EXERCISE AIM » Pull out each line of the entries below that contains the string "size", copying those lines in full.

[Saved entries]
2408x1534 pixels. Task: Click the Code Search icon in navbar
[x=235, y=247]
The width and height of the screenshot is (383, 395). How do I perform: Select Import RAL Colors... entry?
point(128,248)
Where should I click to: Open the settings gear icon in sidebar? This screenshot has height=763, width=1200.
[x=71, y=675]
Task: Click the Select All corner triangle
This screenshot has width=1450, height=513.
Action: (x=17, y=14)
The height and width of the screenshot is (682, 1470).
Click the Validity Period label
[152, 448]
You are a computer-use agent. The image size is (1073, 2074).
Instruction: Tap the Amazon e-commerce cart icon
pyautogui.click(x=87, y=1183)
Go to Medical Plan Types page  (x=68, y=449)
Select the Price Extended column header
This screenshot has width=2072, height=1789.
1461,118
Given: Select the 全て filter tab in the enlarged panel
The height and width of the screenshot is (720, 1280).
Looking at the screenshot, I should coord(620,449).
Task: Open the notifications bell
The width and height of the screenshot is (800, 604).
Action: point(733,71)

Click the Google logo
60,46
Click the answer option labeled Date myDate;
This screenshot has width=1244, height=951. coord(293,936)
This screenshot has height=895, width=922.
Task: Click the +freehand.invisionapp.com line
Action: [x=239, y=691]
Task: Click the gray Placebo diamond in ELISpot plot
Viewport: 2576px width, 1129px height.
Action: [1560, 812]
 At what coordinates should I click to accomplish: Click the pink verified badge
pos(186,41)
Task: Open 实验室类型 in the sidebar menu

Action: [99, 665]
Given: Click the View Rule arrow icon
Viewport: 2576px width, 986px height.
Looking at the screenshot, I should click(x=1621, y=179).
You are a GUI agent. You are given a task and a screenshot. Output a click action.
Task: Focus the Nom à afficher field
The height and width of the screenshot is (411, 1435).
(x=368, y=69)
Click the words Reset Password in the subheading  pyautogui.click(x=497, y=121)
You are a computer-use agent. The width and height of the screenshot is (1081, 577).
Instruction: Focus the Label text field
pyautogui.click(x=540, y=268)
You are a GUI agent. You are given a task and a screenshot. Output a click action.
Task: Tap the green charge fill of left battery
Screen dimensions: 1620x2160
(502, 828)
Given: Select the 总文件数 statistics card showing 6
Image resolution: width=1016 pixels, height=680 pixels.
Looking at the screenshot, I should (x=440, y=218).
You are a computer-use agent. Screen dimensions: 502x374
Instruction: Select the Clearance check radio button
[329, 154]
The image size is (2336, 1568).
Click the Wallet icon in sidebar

ANSWER TO THE EXERCISE »
You are a computer-use agent. The image size is (1073, 2074).
The image size is (2336, 1568).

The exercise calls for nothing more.